Selasa 25 Agu 2026, 20:19 WIB
Ilustrasi kasus begal di Purwakarta. (Sumber: Freepik)
Ilustrasi kasus begal di Purwakarta. (Sumber: Freepik)

PURWAKARTA, POSKOTA.CO.ID - Nasib nahas menimpa seorang warga di kawasan Perkebunan Karet Cikumpay, Kabupaten Purwakarta. Warga menjadi korban begal saat dalam perjalanan ke rumahnya, Selasa, 25 Agustus 2026, sekitar pukul 01.30 WIB.

Di tengah jalan sepi, korban dihentikan secara paksa oleh kawanan pelaku yang mengacungkan senjata tajam. Merasa terancam, korban merelakan barang-barangnya dirampas.

Akibat tindak kejahatan tersebut, korban mengalami kerugian uang tunai hasil penjualan senilai Rp8.030.000 serta dua unit ponsel pintar, masing-masing merek Samsung warna hitam dan Oppo warna biru.

4 Pelaku Ditangkap

Usai kejadian, korban langsung melaporkan musibah yang dialaminya ke pihak kepolisian. Menindaklanjuti laporan tersebut, Tim Satreskrim Polres Purwakarta bergerak cepat melakukan penyelidikan hingga akhirnya berhasil membekuk empat terduga pelaku di sekitar lokasi kejadian.

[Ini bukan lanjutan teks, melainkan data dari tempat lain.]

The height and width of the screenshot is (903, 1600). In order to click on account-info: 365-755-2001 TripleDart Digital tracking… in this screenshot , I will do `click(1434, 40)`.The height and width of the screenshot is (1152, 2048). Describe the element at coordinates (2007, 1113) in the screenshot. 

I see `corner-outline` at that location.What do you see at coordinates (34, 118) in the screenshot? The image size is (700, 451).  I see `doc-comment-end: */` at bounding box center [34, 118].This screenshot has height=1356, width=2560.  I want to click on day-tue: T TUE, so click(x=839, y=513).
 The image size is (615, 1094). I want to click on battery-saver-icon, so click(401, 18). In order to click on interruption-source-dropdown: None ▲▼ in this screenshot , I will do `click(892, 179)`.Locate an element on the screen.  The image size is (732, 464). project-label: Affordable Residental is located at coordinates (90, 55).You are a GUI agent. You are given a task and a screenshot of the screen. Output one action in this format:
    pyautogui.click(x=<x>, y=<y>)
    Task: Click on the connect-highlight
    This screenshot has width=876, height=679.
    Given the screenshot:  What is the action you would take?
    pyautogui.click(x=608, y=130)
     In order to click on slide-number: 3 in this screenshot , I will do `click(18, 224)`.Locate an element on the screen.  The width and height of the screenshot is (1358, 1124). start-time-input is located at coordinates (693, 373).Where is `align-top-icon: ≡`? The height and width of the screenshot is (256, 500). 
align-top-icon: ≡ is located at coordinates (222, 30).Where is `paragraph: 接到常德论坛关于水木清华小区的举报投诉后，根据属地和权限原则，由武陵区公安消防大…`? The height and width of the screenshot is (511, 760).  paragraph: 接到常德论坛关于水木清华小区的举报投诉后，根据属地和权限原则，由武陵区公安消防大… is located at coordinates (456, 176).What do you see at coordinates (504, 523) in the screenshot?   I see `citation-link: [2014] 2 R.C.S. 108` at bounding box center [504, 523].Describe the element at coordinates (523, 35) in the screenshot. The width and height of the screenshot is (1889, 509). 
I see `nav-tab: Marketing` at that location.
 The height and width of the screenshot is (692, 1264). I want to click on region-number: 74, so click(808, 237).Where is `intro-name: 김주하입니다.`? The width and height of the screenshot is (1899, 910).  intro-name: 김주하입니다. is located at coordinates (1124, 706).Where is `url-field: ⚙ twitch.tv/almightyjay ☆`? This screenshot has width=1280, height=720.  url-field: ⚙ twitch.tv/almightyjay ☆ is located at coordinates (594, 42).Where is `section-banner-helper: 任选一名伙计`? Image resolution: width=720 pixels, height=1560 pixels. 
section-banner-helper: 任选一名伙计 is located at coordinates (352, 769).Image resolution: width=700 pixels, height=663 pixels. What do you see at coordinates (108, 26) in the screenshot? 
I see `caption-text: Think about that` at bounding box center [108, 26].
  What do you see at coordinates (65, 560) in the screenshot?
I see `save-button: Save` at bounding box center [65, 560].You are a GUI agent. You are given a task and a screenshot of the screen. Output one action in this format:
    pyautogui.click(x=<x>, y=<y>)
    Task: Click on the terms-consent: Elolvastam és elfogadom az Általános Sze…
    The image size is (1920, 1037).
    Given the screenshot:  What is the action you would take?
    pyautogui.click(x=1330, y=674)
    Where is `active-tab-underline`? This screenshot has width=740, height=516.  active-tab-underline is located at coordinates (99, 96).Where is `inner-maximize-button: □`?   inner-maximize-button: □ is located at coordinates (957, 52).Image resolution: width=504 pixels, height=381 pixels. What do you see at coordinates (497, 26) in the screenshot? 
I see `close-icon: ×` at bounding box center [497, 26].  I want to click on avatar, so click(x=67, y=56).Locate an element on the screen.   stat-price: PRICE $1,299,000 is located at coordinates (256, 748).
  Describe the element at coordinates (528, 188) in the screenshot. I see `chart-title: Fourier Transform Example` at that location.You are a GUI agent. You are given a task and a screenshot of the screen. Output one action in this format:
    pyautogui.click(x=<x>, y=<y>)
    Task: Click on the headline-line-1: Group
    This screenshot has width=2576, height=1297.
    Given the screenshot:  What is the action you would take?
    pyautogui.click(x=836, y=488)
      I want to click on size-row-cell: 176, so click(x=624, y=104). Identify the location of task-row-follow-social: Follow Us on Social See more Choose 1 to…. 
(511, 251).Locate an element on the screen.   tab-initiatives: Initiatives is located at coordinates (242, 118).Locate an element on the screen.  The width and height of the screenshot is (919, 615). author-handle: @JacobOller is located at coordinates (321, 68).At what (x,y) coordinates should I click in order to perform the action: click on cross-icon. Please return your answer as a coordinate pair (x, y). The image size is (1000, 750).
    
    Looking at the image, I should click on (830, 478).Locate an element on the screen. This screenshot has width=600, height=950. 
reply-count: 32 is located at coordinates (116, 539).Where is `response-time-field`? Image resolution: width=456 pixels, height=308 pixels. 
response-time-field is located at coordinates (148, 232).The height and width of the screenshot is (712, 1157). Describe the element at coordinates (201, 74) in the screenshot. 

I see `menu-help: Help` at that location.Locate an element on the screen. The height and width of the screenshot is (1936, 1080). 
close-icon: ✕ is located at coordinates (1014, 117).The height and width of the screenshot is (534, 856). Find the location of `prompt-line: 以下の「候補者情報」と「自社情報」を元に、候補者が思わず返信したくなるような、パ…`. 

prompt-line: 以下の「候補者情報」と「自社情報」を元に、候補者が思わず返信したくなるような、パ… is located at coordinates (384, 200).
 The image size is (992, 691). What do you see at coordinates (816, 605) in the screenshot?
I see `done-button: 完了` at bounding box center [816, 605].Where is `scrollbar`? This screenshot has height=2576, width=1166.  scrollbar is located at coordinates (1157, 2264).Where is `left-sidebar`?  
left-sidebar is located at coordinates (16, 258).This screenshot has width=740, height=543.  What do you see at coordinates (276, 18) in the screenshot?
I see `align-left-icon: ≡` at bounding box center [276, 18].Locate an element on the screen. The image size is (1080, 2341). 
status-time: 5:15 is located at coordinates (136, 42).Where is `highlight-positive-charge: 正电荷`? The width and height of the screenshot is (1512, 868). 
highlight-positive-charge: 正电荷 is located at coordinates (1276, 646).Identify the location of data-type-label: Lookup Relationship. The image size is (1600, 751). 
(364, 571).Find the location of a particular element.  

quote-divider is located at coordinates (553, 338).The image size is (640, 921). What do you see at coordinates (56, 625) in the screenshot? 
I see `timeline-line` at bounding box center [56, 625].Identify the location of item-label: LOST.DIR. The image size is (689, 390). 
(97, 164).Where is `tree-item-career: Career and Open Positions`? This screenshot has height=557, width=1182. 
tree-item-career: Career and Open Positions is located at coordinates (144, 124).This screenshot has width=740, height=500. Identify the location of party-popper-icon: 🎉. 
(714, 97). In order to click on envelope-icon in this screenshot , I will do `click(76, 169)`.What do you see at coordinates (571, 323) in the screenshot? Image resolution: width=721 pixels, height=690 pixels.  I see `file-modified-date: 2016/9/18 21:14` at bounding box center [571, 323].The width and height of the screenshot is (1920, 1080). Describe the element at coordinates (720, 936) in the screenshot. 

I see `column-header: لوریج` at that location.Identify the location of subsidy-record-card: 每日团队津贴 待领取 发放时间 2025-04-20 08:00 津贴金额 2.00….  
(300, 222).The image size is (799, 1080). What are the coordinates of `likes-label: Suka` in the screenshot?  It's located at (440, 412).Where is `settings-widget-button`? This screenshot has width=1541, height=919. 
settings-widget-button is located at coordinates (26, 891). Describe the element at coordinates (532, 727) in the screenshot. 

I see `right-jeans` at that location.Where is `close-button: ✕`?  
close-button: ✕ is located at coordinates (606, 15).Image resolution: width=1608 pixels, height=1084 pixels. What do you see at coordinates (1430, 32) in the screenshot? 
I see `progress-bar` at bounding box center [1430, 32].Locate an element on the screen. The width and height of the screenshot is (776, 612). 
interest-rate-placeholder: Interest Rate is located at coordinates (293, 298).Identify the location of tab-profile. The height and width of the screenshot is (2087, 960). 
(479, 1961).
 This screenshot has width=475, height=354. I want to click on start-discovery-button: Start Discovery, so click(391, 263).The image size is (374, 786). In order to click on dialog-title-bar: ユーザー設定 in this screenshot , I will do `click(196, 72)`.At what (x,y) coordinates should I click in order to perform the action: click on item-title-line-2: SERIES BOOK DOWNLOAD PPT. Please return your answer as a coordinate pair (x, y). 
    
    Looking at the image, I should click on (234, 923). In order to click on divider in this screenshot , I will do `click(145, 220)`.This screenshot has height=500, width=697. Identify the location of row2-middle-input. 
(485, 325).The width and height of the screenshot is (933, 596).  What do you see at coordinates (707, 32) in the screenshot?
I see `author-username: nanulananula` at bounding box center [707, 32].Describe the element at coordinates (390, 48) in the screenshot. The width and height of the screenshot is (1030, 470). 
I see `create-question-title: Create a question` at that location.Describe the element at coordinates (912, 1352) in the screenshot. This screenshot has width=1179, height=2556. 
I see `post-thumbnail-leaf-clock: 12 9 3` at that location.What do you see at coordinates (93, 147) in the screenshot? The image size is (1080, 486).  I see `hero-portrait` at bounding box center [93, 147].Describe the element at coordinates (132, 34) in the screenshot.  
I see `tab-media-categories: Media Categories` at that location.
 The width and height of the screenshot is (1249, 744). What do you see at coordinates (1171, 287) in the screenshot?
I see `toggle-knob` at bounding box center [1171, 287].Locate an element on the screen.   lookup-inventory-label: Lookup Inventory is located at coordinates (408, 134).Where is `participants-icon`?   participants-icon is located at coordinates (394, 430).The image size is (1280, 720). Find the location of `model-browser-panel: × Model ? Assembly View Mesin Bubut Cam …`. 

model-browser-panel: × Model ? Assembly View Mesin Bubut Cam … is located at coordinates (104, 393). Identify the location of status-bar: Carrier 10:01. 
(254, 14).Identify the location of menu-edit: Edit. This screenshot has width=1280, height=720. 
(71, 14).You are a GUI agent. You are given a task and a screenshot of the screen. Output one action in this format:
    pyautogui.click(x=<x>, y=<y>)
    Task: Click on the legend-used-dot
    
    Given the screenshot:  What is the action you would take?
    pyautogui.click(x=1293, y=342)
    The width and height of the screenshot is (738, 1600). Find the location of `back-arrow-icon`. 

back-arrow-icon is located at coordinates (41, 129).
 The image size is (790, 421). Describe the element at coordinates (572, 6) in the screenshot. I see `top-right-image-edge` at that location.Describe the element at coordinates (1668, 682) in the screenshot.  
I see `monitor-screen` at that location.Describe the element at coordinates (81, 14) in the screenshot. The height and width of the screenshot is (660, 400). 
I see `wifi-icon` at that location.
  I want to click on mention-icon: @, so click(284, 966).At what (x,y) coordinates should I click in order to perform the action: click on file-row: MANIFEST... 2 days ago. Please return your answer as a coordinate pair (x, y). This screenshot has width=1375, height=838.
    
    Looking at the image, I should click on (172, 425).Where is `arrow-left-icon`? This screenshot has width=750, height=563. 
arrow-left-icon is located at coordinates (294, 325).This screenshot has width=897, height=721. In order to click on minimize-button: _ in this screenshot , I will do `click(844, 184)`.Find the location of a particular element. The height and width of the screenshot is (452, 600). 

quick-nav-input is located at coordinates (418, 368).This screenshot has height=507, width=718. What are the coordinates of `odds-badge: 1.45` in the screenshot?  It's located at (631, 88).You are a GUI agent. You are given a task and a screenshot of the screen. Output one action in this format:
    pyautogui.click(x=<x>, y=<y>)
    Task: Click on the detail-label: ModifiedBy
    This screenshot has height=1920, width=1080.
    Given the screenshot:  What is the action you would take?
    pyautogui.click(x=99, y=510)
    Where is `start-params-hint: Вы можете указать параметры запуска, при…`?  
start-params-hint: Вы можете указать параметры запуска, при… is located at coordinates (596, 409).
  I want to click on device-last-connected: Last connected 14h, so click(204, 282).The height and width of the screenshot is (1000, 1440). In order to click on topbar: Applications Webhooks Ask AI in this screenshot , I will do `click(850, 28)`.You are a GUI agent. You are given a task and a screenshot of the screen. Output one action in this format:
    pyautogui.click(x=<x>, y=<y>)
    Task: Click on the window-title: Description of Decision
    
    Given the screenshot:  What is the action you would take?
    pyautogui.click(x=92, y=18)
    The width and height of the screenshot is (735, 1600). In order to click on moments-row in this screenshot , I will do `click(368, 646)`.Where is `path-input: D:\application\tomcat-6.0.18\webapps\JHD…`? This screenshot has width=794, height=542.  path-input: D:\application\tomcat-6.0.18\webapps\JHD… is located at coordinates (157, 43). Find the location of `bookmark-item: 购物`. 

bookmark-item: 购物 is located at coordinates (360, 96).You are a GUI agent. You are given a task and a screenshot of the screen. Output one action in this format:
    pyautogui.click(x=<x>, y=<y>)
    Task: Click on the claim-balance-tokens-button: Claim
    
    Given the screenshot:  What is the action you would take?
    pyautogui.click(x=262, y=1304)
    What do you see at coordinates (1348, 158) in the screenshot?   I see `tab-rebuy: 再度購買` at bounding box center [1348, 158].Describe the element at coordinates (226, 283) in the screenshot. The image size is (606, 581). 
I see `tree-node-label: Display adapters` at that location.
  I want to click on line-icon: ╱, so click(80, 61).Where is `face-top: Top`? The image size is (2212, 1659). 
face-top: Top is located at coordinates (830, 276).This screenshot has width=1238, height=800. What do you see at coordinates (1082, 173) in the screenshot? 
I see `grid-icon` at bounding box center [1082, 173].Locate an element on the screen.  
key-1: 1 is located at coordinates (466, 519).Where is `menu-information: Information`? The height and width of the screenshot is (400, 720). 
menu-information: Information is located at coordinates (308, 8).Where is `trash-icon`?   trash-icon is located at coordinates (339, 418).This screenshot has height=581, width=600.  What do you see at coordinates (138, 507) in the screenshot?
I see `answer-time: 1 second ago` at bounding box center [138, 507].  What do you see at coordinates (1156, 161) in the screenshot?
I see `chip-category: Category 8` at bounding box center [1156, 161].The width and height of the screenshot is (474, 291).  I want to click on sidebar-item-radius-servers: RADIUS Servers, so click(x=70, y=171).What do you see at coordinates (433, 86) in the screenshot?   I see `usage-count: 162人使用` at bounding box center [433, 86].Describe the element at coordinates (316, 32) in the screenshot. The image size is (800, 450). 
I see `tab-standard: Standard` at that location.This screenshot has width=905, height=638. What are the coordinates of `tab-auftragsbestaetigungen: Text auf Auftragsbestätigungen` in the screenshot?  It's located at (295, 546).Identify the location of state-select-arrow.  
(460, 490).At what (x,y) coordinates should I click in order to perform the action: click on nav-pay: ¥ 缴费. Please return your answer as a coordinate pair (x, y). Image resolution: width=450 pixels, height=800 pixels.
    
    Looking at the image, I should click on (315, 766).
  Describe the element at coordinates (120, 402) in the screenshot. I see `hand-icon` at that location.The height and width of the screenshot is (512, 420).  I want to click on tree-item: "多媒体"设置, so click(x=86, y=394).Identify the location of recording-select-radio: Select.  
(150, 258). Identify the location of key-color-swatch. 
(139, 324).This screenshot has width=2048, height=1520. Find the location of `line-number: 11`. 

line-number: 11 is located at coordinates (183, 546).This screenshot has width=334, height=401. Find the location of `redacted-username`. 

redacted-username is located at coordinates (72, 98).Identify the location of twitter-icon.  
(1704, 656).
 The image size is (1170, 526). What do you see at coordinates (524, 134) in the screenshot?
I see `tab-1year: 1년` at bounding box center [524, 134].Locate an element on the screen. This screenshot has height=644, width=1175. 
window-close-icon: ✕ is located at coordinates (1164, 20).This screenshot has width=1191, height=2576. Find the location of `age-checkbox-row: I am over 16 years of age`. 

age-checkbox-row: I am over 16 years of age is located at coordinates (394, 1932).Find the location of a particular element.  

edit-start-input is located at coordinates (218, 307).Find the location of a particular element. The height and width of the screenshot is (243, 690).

Baca Juga: Pegawai Pabrik di Bogor Nekat Begal Payudara

Keempat pelaku yang diringkus masing-masing berinisial S (32), AF (23), R (25), dan IN (24), yang seluruhnya merupakan warga Kecamatan Campaka, Purwakarta.

“Setelah menerima laporan, personel langsung melakukan penyelidikan dan pengejaran terhadap para terduga pelaku. Dalam pengungkapan ini empat orang telah diamankan bersama sejumlah barang bukti untuk proses pemeriksaan lebih lanjut,” kata Kasat Reskrim Polres Purwakarta, AKP I Made Purwantara, Selasa, 25 Agustus 2026.

Dari tangan para tersangka, polisi berhasil menyelamatkan seluruh barang milik korban berupa uang tunai Rp8.030.000 dan dua unit ponsel.

Petugas turut menyita barang bukti kejahatan berupa celurit, pisau, senjata keling, dua unit sepeda motor (Honda CRF dan PCX), empat unit ponsel pelaku, tiga dompet, serta alat yang diduga bong hisap sabu. Para pelaku juga menjalani tes urine untuk pengembangan perkara lebih lanjut.